Journal vs Autobiographie

Journal vs Autobiographie

Le journal dans sa forme littéraire voudrait se nuancer de l’œuvre autobiographique, même identifiant dans le récit de chacune ce « moi » de l’auteur.

Une autobiographie est un fin fil qui dépeint une existence, des périodes de vies conjointes ou croisées et vise dans sa rédaction la publication. Qu’on en tire des leçons ou on se limite à regarder ses portraits, l’œuvre s’adresse à des lecteurs.

Le journal, est surtout une évasion, une extériorisation, des questionnements et des descriptions de plusieurs états d’âme d’une personne qui ne cherche que parler – à elle-même – d’elle-même.

Mon journal, quand je le tenais au début dans son état primitif, j’y mettais tout !! Commençant par le commencement de mes journées jusqu’aux rêves que je faisais la veille… en tant qu’effort mental, c’était fatiguant et j’y consacrais des heures de mes soirées…

J’aimais garder entre les plis de mon livret des tickets, des bouts de papier, des dédicaces… chose que le virtuel ne permettrait jamais.

Bien après, j’ai appris à être sélective, mais pas aussi réflexive !

Des fois, j’aime relire les pages virtuelles de mon site et découvre que tout n’est pas banalité, que tout n’est pas écrit pour ne pas me taire, que certaines questions que je pose au monde internaute sont différemment appréciées.

Mais après tout je ne saurais dire si j’en voudrais une publication posthume.

Il faut bien que quelqu’un me lise après ! Serais-je ainsi une incarnation déguisée de Mary  (un protagoniste de mon Livre)? Ou serait-elle un personnage que je me force de lui donner vie pour me représenter ?

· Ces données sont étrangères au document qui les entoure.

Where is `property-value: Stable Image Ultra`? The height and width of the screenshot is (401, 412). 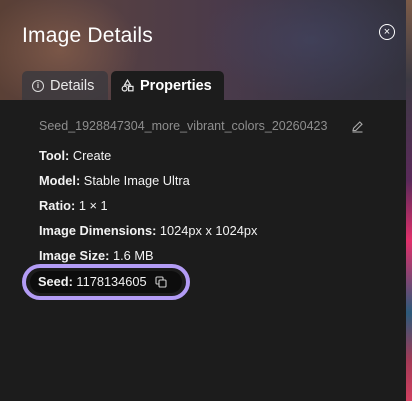
property-value: Stable Image Ultra is located at coordinates (136, 180).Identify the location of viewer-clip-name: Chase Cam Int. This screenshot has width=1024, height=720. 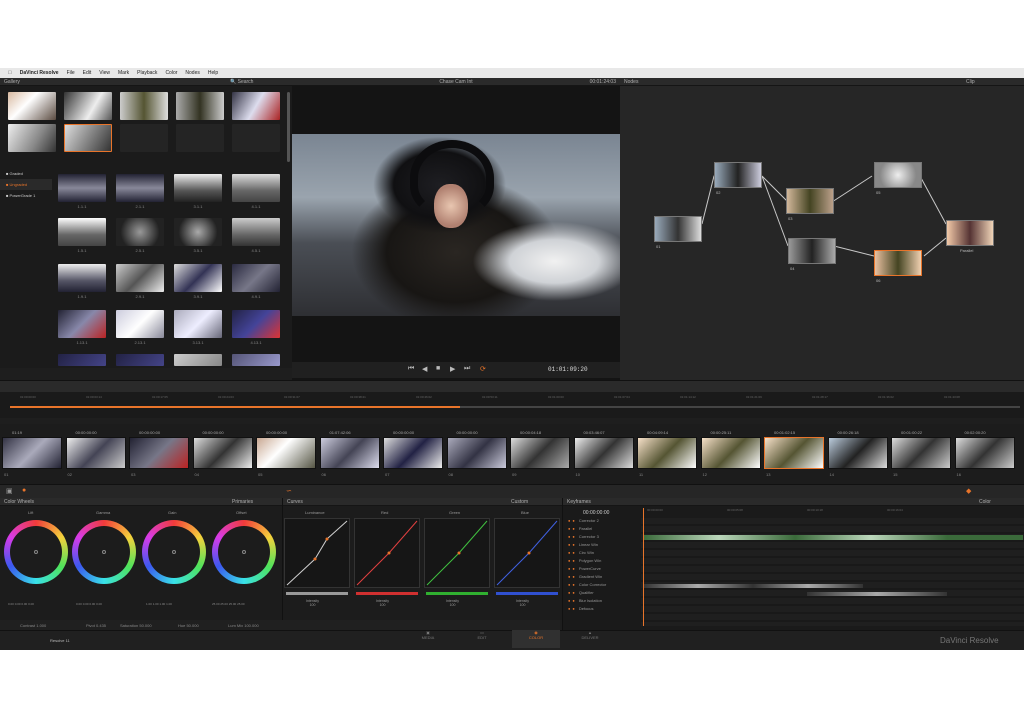
(456, 82).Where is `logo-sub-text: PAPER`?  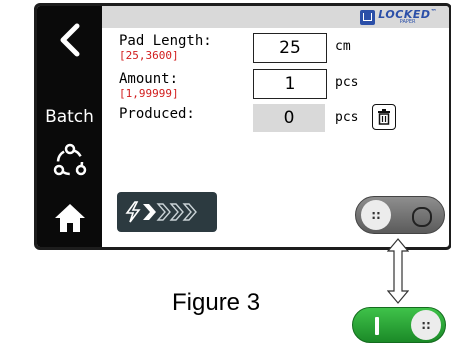
logo-sub-text: PAPER is located at coordinates (408, 22).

J’avais pensé à puiser de certains passages partagés par ici, tellement instantanés débordaient d’émotions, mais la suite (parce que je le veux en deux parties) que j’ai déjà introduit dans une esquisse en disant : « C’était l’histoire d’une autre qui commençait lorsque je décidais d’enterrer le passé… je me dégoûtais tellement qu’opter pour ELLE comme pronom pour me désigner me semblait une très fine conjugaison. » ne serait qu’imagination. Donc le tout ne désignerait pas forcément la Safaâ que je suis.